# [Work to do]
Add 145 to every coordinate in the answers, and write out again each line of the material, requests included, beginning at the line that contains "This screenshot has width=986, height=988." and continuing through the end of the material.

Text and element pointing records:
- - -

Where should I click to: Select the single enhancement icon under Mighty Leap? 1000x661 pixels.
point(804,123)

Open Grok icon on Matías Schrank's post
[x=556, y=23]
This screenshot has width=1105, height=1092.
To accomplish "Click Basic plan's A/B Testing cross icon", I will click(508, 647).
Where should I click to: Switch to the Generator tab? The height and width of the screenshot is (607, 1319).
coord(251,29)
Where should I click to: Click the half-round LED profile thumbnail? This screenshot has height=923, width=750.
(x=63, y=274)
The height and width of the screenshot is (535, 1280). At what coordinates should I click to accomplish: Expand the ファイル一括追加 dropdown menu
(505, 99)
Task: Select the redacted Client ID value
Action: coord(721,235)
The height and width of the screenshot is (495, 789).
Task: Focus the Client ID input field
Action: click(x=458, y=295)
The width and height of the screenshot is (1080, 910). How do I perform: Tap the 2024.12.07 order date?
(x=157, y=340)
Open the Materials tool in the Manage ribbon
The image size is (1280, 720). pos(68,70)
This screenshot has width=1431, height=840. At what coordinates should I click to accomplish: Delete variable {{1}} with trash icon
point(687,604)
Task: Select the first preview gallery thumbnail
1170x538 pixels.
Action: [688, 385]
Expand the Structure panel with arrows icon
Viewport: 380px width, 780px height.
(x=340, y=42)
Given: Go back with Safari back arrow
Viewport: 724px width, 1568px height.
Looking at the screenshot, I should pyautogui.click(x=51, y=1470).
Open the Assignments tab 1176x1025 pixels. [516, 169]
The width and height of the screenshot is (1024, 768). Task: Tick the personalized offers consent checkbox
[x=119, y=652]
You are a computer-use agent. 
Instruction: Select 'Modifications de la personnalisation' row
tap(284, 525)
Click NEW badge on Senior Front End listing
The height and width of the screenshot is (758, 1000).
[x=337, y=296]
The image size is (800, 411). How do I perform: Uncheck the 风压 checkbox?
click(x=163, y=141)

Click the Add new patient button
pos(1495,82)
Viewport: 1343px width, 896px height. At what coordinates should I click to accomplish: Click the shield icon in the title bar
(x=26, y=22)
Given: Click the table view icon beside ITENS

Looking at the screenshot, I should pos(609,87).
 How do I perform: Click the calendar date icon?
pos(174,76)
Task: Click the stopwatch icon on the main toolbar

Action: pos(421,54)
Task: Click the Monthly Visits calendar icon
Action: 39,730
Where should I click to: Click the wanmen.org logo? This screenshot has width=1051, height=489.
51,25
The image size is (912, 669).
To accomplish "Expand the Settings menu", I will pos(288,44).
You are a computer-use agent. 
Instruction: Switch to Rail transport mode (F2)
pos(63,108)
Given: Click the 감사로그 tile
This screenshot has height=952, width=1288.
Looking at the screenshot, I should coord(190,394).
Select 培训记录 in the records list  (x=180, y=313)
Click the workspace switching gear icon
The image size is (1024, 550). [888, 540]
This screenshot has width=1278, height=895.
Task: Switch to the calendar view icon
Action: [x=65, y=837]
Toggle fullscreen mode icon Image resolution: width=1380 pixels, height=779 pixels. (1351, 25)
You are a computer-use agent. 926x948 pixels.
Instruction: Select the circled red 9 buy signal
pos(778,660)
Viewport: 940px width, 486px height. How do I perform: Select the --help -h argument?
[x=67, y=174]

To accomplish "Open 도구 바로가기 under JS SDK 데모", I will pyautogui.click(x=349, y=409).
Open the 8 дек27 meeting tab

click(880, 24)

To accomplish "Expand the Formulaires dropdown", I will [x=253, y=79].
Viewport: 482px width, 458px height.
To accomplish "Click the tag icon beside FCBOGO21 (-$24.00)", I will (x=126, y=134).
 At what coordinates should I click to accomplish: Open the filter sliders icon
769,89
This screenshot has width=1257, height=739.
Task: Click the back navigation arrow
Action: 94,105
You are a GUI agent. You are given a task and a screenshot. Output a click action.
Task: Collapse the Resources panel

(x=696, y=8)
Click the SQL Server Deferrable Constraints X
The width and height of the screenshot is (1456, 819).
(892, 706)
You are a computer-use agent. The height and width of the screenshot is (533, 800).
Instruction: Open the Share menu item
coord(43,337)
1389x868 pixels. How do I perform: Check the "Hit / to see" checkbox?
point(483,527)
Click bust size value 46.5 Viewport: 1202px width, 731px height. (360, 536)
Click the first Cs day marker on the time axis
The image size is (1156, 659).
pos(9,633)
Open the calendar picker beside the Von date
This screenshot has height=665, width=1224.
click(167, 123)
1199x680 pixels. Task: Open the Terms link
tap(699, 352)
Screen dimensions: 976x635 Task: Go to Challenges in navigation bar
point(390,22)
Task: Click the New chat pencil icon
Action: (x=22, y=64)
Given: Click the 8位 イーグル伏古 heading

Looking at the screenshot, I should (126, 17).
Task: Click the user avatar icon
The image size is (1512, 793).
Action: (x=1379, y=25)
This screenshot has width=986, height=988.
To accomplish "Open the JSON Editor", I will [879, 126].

- - -

# [Answer below]
This screenshot has width=986, height=988.
To accomplish "Open the JSON Editor", I will [1024, 271].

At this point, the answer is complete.